Mendelian randomisation can also be applied when the exposure of interest is a modifiable behaviour rather than an intermediate phenotype. For example, Chen et al. [9
] consider the causal effect of alcohol intake on blood pressure. An RCT would be problematic here, and measurement of alcohol intake is prone to error. Hence, observational data have to be considered in a setting where the causal relationship of interest is known to be heavily confounded. In some populations, a particular variant (*2
) of the ALDH2
gene is quite common. The *2
variant is associated with accumulation of acetaldehyde, and therefore unpleasant symptoms, after drinking alcohol.
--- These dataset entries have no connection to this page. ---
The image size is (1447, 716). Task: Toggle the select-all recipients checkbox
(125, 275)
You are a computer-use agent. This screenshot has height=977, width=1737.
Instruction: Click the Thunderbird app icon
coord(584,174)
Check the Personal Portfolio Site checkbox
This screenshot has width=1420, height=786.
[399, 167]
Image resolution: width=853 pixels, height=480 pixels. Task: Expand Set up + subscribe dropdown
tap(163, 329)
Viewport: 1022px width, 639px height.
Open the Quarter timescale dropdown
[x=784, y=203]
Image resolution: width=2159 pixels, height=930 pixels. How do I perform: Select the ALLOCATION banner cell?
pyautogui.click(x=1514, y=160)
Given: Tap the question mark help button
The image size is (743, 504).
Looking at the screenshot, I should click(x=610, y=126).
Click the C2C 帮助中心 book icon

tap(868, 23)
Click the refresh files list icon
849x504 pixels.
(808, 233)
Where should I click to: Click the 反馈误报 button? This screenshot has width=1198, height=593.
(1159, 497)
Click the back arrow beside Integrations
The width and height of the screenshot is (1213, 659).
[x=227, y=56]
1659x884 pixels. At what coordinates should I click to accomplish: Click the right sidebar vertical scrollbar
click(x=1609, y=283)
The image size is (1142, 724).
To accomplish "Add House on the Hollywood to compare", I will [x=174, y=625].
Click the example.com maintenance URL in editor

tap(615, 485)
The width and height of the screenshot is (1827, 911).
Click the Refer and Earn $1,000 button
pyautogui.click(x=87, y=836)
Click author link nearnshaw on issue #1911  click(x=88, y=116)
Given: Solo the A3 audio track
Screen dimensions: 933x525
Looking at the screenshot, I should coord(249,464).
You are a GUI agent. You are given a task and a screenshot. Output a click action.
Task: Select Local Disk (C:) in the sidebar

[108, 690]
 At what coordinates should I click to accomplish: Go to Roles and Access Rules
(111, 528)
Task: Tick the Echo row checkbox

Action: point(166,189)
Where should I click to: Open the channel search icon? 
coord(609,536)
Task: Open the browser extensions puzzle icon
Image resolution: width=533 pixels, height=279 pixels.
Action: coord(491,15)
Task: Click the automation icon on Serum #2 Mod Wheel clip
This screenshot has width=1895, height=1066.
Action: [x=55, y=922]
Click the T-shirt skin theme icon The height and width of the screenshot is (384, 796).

Carriers of this variant tend to limit their alcohol consumption, and alleles at the ALDH2
locus can hence be used as a surrogate or proxy for alcohol intake [9
]. Based on this assumption, a Mendelian randomisation meta-analysis approach, combining evidence from several studies, indicated that previous observational evidence on the beneficial effects of moderate drinking on blood pressure were possibly misleading. Exploring biological complexity is another important application of the method, although we have not focused on this aspect here. Li et al. [32
] use a Mendelian randomisation approach to infer parts of biological causal pathways, for example.